The cardiovascular and cardiorenal disease continuum comprises the transition from cardiovascular risk factors to endothelial dysfunction and
atherosclerosis, to clinical complications such as
myocardial infarction (MI) and
stroke, to the development of persistent target-organ damage and, ultimately, to chronic
congestive heart failure (CHF),
end-stage renal disease or premature death. The renin-angiotensin-aldosterone system (RAAS) is involved in all steps along this pathway, and RAAS blockade with
ACE inhibitors or
angiotensin AT(1)-receptor
antagonists (angiotensin receptor blockers; ARBs) has turned out to be beneficial for patient outcomes throughout the disease continuum. Both
ACE inhibitors and ARBs can prevent or reverse endothelial dysfunction and
atherosclerosis, thereby reducing the risk of cardiovascular events. These drugs have further been shown to reduce end-organ damage in the heart, kidneys and brain.

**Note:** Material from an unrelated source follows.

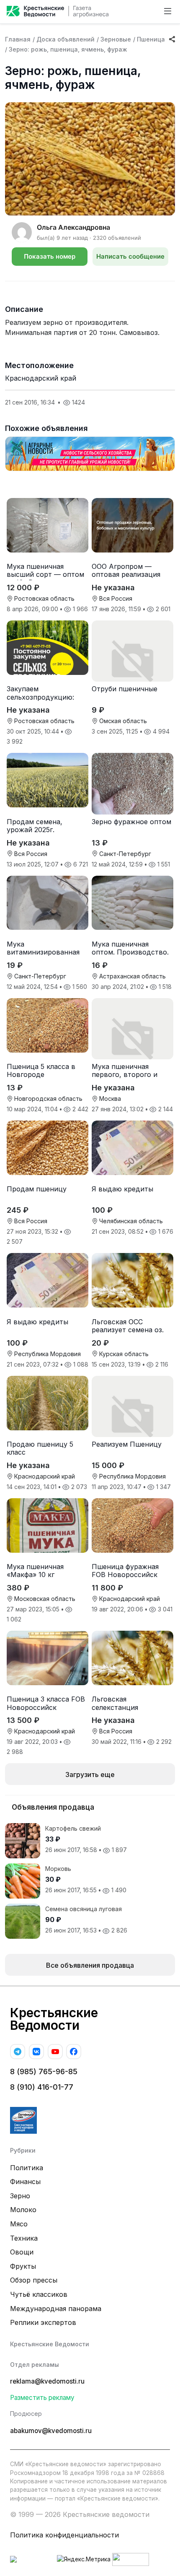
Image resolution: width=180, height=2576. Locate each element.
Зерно (20, 2196)
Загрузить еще (90, 1774)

Aldosterone antagonists such as
spironolactone and
eplerenone are increasingly recognized as a third class of RAAS inhibitor with potent risk-reducing properties, especially but not solely with respect to the inhibition of cardiac remodelling and the possible prevention of
heart failure. In
secondary prevention, head-to-head comparisons of
ACE inhibitors and ARBs, such as the recent ONTARGET study, provided evidence that, in addition to better tolerability, ARBs are non-inferior to
ACE inhibitors in the prevention of clinical endpoints such as MI and
stroke in cardiovascular high-risk patients. However, the combination of both
ramipril and
telmisartan at the maximally tolerated dosage achieved no further benefits and was associated with more adverse events such as symptomatic
hypotension and renal dysfunction. In acute MI complicated by
heart failure, the VALIANT trial has shown similar effects of ACE inhibition with
captopril and ARB treatment with
valsartan, but dual RAAS blockade did not further reduce events. In CHF, meta-analyses of RESOLVD, ValHeFT and CHARM-ADDED have shown that combined RAAS inhibition with an
ACE inhibitor and ARB significantly reduced the morbidity endpoint in certain patient subgroups compared with standard
therapy. However, in clinical practice, dual RAAS blockade is rarely employed, as seen, for instance, in the CORONA trial. The
RALES and EPHESUS trials, investigating the effects of
aldosterone blockade on cardiovascular outcomes in CHF patients, revealed that the addition of an
aldosterone antagonist to standard
heart failure therapy conferred powerful relative risk reductions for both morbidity and mortality. Future studies will elucidate whether this also holds true for patients who are asymptomatic or who have
heart failure with preserved ejection fraction. In selected patients with renal disease, several studies have suggested that combined RAAS blockade brings about additional renoprotective antiproteinuric effects independent of blood pressure reduction, and large trials with robust endpoints are underway. In summary, combined
therapy with several RAAS inhibitors is not recommended for all patients along the cardiorenovascular continuum. Patients with CHF with incomplete neuroendocrine blockade, as indicated, for example, by repetitive cardiac decompensation or refractory symptoms, might benefit from dual
therapy as long as safety issues are well controlled. Finally, novel pharmacological agents such as the
direct renin inhibitor aliskiren may provide additional therapeutic tools, but their role has yet to be established.